Pork Belly Ssäm with Mustard Seed Sauce

December 28, 2010 · 5 comments

Pork Belly Ssäm

The usual pre-holiday frenzy – gifts, menu planning for the family meal, last-minute work – kept me from posting much, and the post-holiday hasn’t been much better. Now that I’ve unearthed the house from a mountain of snow and taken care of my horrible hacking cough (weasels caught in my lungs, or so I’d like to believe), I can get back to a regular update schedule. Because even when all that other stuff is happening, I never stop cooking.

I had a slab of pork belly that I roasted in the usual manner for ramen, but was looking for something new to do with what I’d have left after the soup and some steamed pork buns. The Momofuku recipe for sam gyup sal ssäm, or pork belly ssäm, looked simple enough for me to put together in an afternoon, so that’s what I decided to do.

Of course, the simplicity of the main recipe was due to having two of the components broken out a separate recipes, which meant I had to start with the most basic component, pickled mustard seeds. I assembled a cup of yellow mustard seeds, one and a half cups of water, one and a half cups of rice vinegar, and a tablespoon of kosher salt.

I combined everything in a small saucepan and simmered over low heat for about 45 minutes until the seeds were plump and tender.

Once the seeds had cooled, I stored them in the fridge until needed. To make the mustard seed sauce, I used six tablespoons of the pickled seeds, three tablespoons of Dijon mustard, a tablespoon of Chinese hot mustard, three tablespoons of Kewpie mayonnaise, three tablespoons of thinly sliced scallions, and three tablespoons of diced quick-pickled cucumbers.

I mixed everything together and let it sit in the fridge.

I cut three half-inch thick slices from my pork belly, then cut each slice into three pieces.

I seared the slices in a wicked hot grill pan, turning them to get cross-hatched marks.

To plate, I served the slices with Boston lettuce leaves, the mustard seed sauce, and steamed white rice. Like the bo ssäm I made a month ago, the lettuce was a wrapper for the pork, rice, and sauce.

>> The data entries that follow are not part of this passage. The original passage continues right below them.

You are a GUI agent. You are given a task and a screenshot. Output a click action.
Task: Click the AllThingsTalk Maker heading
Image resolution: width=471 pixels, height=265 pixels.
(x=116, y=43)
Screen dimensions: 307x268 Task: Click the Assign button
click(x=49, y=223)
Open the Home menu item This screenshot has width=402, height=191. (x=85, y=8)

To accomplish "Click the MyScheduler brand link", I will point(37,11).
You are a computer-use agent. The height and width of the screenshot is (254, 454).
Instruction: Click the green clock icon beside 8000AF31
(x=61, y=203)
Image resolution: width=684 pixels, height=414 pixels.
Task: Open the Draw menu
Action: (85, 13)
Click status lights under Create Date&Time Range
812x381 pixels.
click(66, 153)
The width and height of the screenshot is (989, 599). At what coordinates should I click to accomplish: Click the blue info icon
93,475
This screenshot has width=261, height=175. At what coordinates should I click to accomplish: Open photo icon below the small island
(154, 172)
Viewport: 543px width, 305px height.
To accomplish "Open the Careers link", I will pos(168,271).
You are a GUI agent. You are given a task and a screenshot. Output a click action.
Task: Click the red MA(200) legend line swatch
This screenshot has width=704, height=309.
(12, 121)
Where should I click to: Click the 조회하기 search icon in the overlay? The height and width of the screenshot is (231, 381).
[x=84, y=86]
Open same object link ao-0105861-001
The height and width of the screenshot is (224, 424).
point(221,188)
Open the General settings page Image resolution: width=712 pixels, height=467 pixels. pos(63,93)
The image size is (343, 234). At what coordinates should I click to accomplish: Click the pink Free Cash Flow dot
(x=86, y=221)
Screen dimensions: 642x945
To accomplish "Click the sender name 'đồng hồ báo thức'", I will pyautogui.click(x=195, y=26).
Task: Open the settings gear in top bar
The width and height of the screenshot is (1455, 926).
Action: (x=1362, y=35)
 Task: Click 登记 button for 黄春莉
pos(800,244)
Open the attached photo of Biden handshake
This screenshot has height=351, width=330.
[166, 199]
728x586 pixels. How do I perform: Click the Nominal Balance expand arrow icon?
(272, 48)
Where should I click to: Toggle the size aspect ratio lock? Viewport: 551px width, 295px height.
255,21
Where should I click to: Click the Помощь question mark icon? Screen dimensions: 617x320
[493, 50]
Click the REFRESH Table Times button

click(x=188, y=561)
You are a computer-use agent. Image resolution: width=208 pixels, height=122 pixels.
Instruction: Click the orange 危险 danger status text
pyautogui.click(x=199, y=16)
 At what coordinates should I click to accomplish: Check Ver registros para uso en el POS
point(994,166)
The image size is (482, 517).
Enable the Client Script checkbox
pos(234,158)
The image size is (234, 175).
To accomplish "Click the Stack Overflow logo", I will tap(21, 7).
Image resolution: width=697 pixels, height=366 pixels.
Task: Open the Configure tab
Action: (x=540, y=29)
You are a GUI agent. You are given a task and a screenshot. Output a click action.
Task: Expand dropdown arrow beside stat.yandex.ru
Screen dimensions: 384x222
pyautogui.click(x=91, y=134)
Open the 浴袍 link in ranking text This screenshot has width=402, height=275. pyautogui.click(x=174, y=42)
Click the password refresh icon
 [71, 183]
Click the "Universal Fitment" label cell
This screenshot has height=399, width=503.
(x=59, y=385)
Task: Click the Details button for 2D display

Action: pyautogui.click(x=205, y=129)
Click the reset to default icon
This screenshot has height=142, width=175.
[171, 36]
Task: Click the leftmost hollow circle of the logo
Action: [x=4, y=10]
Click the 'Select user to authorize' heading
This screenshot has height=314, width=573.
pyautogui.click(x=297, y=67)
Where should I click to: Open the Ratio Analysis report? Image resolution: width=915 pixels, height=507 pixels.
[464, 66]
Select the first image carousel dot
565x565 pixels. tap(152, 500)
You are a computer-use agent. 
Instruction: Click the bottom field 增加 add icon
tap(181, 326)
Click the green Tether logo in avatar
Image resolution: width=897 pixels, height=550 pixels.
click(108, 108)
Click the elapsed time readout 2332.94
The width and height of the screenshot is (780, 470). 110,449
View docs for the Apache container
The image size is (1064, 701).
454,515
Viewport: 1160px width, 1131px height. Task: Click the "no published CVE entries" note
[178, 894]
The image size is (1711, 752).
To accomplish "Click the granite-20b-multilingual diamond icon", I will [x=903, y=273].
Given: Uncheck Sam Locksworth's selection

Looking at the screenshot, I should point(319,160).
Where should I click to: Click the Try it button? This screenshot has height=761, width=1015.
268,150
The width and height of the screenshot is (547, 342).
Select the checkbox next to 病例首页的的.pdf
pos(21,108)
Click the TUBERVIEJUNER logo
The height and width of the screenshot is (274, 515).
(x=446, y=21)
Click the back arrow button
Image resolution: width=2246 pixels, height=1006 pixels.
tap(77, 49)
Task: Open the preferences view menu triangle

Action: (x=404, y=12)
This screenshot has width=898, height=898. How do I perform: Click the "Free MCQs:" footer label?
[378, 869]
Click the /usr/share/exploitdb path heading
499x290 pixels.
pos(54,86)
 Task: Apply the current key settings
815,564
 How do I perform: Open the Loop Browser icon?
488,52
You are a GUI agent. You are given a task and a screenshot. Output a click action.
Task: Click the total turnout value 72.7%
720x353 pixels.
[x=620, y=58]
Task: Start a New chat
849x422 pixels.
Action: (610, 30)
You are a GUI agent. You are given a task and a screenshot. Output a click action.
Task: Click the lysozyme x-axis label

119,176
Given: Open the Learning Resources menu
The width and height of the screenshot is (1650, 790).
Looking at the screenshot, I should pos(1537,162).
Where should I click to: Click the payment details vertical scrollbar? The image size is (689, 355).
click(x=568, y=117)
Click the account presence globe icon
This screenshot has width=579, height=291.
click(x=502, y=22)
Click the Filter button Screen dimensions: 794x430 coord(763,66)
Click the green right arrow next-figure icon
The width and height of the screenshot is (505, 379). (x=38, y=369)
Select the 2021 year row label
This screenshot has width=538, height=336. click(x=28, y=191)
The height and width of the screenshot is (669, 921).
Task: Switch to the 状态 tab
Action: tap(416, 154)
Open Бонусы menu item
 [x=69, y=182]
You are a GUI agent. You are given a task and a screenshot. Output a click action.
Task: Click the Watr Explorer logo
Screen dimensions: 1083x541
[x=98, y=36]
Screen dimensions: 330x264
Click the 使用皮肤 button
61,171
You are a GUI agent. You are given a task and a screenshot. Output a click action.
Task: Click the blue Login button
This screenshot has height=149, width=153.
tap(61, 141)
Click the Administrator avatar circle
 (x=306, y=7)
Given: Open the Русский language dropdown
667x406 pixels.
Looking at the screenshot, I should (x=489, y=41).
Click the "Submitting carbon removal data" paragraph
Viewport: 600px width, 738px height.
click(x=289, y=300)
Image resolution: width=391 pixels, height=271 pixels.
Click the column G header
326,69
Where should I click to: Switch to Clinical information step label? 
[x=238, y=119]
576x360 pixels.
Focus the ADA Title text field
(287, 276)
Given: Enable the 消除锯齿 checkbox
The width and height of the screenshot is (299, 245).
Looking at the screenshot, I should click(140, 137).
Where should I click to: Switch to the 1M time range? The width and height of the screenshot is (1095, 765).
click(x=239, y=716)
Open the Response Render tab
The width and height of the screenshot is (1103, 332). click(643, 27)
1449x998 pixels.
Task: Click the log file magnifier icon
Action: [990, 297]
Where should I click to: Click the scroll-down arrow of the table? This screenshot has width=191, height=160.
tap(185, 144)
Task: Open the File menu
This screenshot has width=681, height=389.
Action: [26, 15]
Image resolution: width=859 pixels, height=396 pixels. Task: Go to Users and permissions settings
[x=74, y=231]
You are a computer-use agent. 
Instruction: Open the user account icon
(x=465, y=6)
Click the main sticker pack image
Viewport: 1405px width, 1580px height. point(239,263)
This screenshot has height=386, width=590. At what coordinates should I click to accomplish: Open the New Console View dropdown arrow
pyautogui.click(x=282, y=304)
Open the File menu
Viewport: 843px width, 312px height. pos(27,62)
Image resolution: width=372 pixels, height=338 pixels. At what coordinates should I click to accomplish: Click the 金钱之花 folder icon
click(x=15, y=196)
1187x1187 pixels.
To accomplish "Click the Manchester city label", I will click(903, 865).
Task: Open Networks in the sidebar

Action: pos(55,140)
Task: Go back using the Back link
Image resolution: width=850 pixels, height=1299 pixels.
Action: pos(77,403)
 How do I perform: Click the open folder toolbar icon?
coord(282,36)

Here’s where I confess that I don’t like mustard very much. I never add it as a condiment to burgers or hot dogs, and never serve it as a side with pork dishes. Used sparingly as a component of sauces and vinaigrettes is about as much mustard as I can stand, so I approached this dish with some trepidation, fearing that I would be overwhelmed by a mustard kick. I needn’t have worried. The pickled seeds were sweet, and the hot mustard had more of a wasabi-like bite to it than the vinegar-y mustard taste I expected. I also made a discovery that I think improves the dish: I had some pickled cucumber slices left over, which I added to the lettuce wrapper for extra crunch and salt.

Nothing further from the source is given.